Tilly climbed out of the passenger seat so that Peter could climb into the back seat again. But the boy flopped down on the grass like a dog that doesn’t want to do what it knows it will finally be forced to do, and Tom had to lift him up and return him to his mother. He kept up the same playing-dead trick on the back seat, lying hunched up and facing away fr
om Trudy.
Instead of turning the car around Tilly backed it slowly all the way down the drive. At the highway, she got the car facing in the right direction by fits and starts, and then it was gone. Swallowed up by the dip on the city-bound side of the highway just past Tom’s gate, then screened from his view by the poplars along his front fence.

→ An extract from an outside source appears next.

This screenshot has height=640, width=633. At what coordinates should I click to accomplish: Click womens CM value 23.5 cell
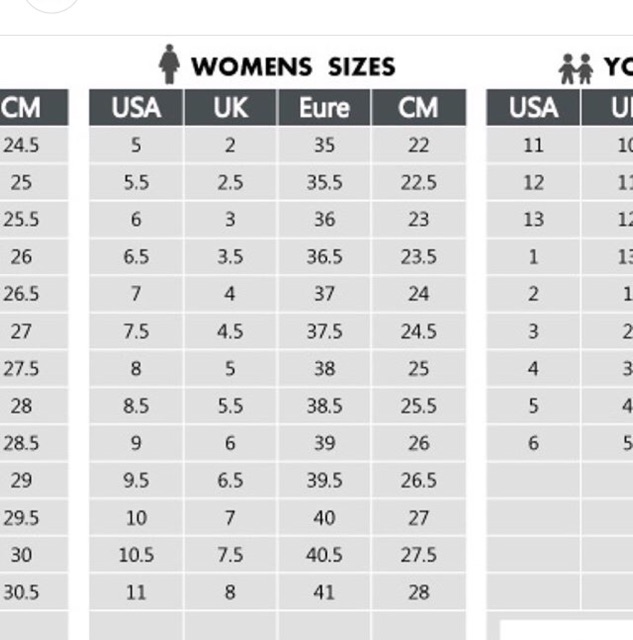coord(419,257)
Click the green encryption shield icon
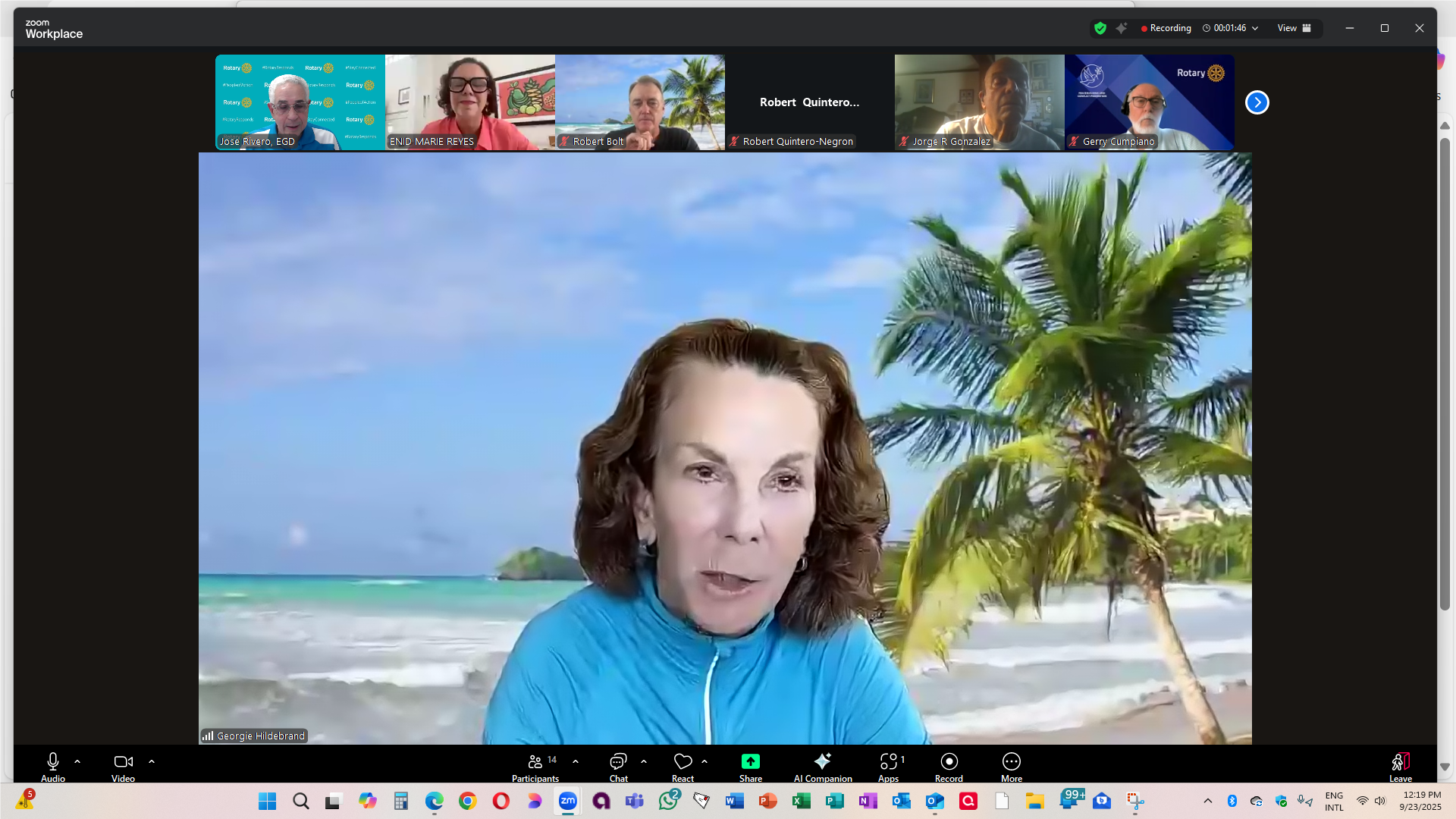The width and height of the screenshot is (1456, 819). (1100, 28)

Tom sat on the front verandah and rolled a Capstan. He kept glancing up, hoping foolishly for the red car to reappear. His insides ached so badly that he couldn’t even bother with the relief of a smoke and he crushed the cigarette after two puffs. He picked up his socket set, locked the lid and walked down to the shed. Beau, still worried, followed at a respectful distance.
Chapter 3
THE SUN dried the moisture out of the hill paddocks well before autumn that year but the grazing still pleased the woollies. Tom ran a channel down to the waterhole from a spring that bubbled up above the granite boulders. The flow of the spring came up to the world, looked around, then dived back into the earth. Ferns that couldn’t be found anywhere else on the property thrived along its bed. The sheep could make their own way up to the spring, but Tom didn’t encourage them. They had a way of propping there until it was dark, then the ewes would become spooked and bleat themselves silly.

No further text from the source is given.